Measured in current dollars, however, this spending rose a lacklustre $6.3bn, from $76.3bn in the previous quarter to $82.6bn - far below previous peak levels. In other words, hedonic pricing produced $32.1bn of GDP in real terms, about 43.9 per cent of the reported second-quarter GDP increase of $73.1bn. In its absence, GDP would have grown a mere $41bn, implying a growth rate of 1.68 per cent. The important thing about hedonic pricing is that it measures dollars that nobody pays and nobody receives. And it grossly distorts international comparisons.
Recessions and times of slow growth are when businesses and consumers normally retrench, correcting boom-time spending excesses. A full-scale recovery, in turn, requires the economy's return to a sustainable pattern of consumption, investment and saving.
None of these adjustments is happening in the US. Alan Greenspan, the Federal Reserve chairman, has been fighting the consequences of excessive monetary looseness with still more of the same.

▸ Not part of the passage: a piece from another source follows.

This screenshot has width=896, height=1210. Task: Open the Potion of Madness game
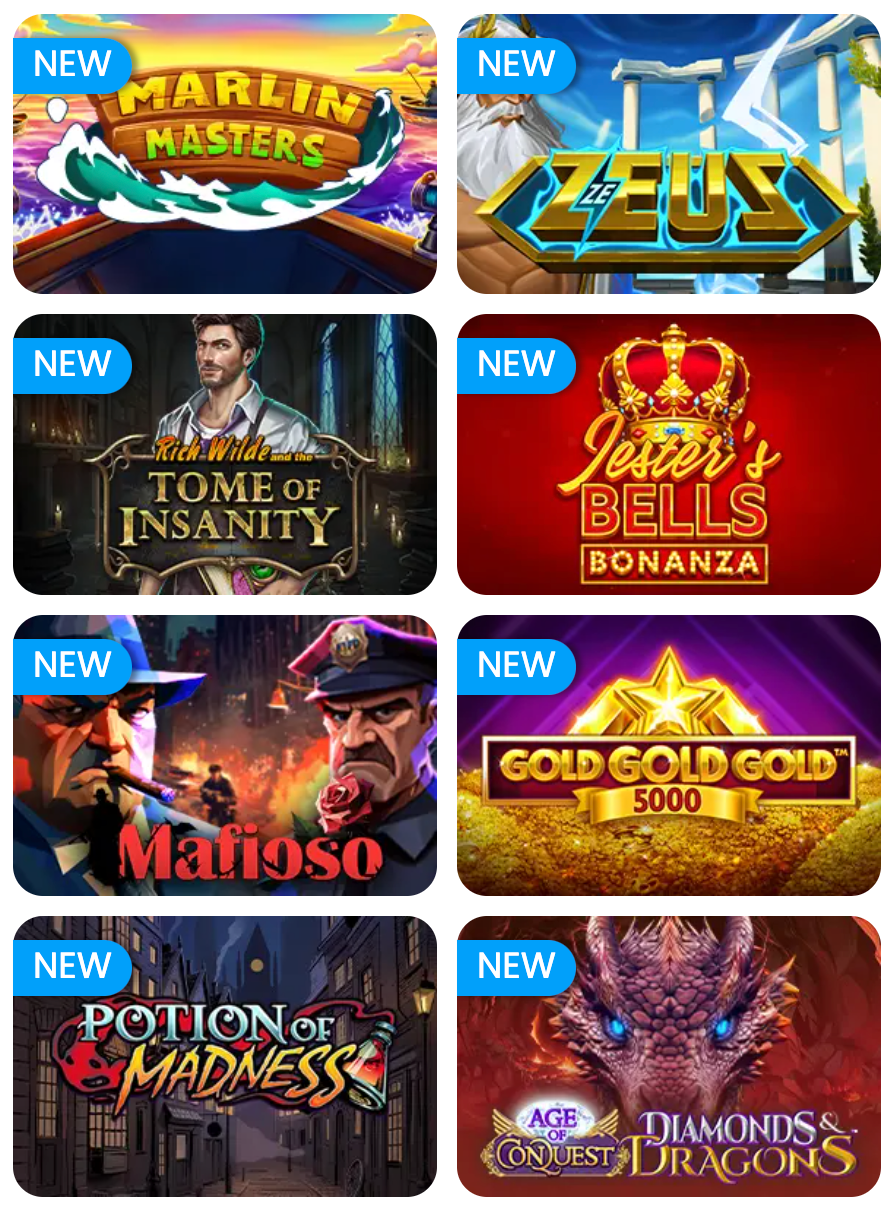click(225, 1056)
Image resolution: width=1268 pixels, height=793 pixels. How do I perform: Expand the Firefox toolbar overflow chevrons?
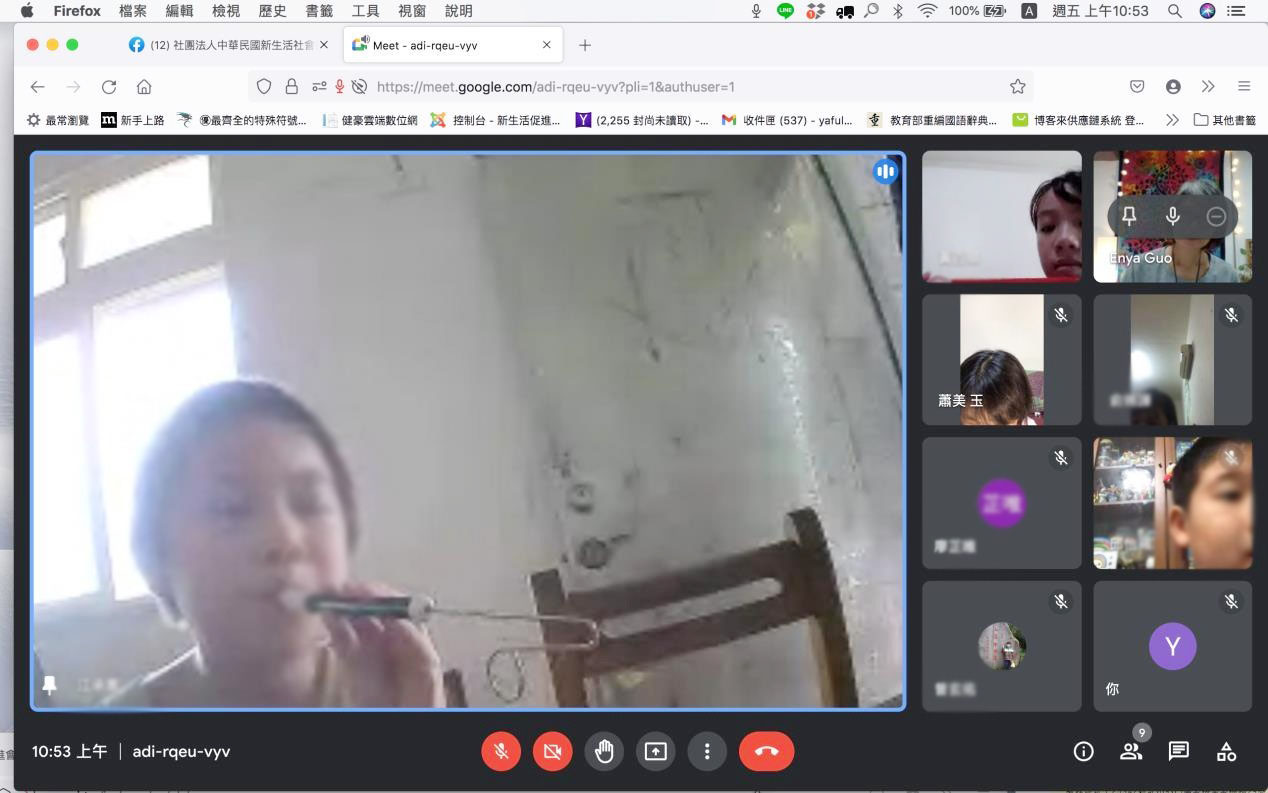pyautogui.click(x=1208, y=86)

Inevitably, economic and financial fundamentals, such as profits, national savings, debt levels, balance sheets and the trade deficit, continue to deteriorate across the board.
Profits, as calculated in the GDP and income accounts, are down again. Total before-tax profits were $591.5bn in the second quarter, compared with $621.6bn in the first quarter. Non- financial profits were $359.2bn, after $391.3bn in the first quarter. As div- idends are rising while profits fall, credit-financed dividends have soared in the non-financial sector to $102.8bn.
The private sector's strength derived completely from bubble-driven consumer spending. But that bubble has been pricked by the sharp rise in long-term interest rates. Mortgage re- financing activity is falling sharply.
Mr Greenspan has turned bubble creation into a virtue. In days of yore, asset prices were viewed as a by- product of underlying economic conditions. Now, by contrast, the real economy is heavily dependent on asset inflation to fuel borrowing and spending. These conditions are more favourable to recession than to recovery.